Commentaar is bijgewerkt tot 23-01-2017 door mr. T.J. de Groot

Artikel 4a Tekst van de hele regeling

Het bedrag van de aan de Staat verschuldigde vergoeding, bedoeld in artikel 8 van de Uitvoeringswet huurprijzen woonruimte, wordt vastgesteld op:

  1. indien de verzoeker dan wel de partij die niet de verzoeker is een huurder is: € 25,

  2. indien de verzoeker dan wel de partij die niet de verzoeker is een verhuurder is: € 450, dan wel

  3. indien de verzoeker dan wel de partij die niet de verzoeker is een verhuurder is die op basis van de krachtens artikel 8 van de Uitvoeringswet huurprijzen woonruimte verstrekte gegevens, aantoont dat hij een natuurlijke persoon is: € 25.

A: Inleiding

In artikel 8 Uitvoeringswet huurprijzen woonruimte (Uhw) is bepaald dat voor het uitbrengen van een advies door de huurcommissie als bedoeld in artikel 5 lid 4 vergoeding is vastgelegd in artikel 4a Besluit huurprijzen woonruimte (Bhw).

Met ingang van 1 juli 2014 zijn de Wet van 4 juni 2014 tot wijziging van Boek 7 van het Burgerlijk Wetboek en de Uitvoeringswet huurprijzen woonruimte in verband met de modernisering en vereenvoudiging van de werkwijze van de huurcommissie (Stb. 205, 2014) en het besluit van 17 juni 2014 tot wijziging van het Besluit servicekosten en het Besluit huurprijzen woonruimte (Stb. 218, 2014) in werking getreden. In het Besluit zijn de legesbepalingen van artikel 4 en 4a aangepast.

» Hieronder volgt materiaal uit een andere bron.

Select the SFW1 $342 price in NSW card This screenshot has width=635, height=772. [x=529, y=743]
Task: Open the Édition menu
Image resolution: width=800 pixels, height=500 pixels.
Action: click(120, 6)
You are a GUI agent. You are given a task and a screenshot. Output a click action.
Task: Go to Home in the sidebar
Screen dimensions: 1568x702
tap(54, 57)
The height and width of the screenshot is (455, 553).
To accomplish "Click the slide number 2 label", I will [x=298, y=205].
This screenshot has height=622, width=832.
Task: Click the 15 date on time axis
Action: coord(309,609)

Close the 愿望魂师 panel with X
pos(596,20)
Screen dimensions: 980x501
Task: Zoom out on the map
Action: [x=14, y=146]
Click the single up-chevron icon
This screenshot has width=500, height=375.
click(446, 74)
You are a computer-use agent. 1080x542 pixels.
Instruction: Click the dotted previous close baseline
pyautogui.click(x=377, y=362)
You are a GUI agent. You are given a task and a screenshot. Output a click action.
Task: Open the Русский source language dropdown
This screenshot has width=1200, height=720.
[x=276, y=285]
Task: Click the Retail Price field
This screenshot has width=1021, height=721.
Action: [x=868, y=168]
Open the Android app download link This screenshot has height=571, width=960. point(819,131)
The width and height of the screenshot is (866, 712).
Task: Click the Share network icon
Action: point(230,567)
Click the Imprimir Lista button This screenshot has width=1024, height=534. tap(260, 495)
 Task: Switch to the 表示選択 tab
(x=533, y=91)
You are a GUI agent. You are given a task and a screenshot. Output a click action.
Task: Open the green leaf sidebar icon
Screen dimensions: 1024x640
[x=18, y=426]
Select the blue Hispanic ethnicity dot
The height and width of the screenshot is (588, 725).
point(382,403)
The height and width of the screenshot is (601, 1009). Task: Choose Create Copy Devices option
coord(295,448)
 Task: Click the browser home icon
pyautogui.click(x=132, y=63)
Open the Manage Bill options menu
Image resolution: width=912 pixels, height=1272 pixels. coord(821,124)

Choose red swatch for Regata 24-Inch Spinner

B: Wetstechnische informatie

Voor de wetstechnische informatie verwijzen wij u naar de historische informatie bij Artikel 4a.

C: Kernproblematiek

Als er een verzoekschrift bij de huurcommissie wordt ingediend tot het geven van advies als bedoeld in artikel 5 lid 4 van de wet, moet de verzoekende partij (de huurder of de verhuurder) bij de start van de procedure een vergoeding als leges betalen. Deze vergoeding is per 1 april 2010 fors verhoogd (Stb. 2010, 42). Huurders en verhuurders moesten een grotere bijdrage leveren aan de financiering van geschillenbeslechting door de huurcommissie. Een bedrag van € 25 voor particulieren en van € 450 voor rechtspersonen vond men acceptabel en er is een differentiatie in de hoogte van vergoedingen ontstaan. Met ingang van 1 juli (Stb. 205, 2014) is het onderscheid in de hoogte van leges tussen natuurlijke- en rechtspersonen komen te vervallen en geldt alleen nog een onderscheid tussen huurder en verhuurder.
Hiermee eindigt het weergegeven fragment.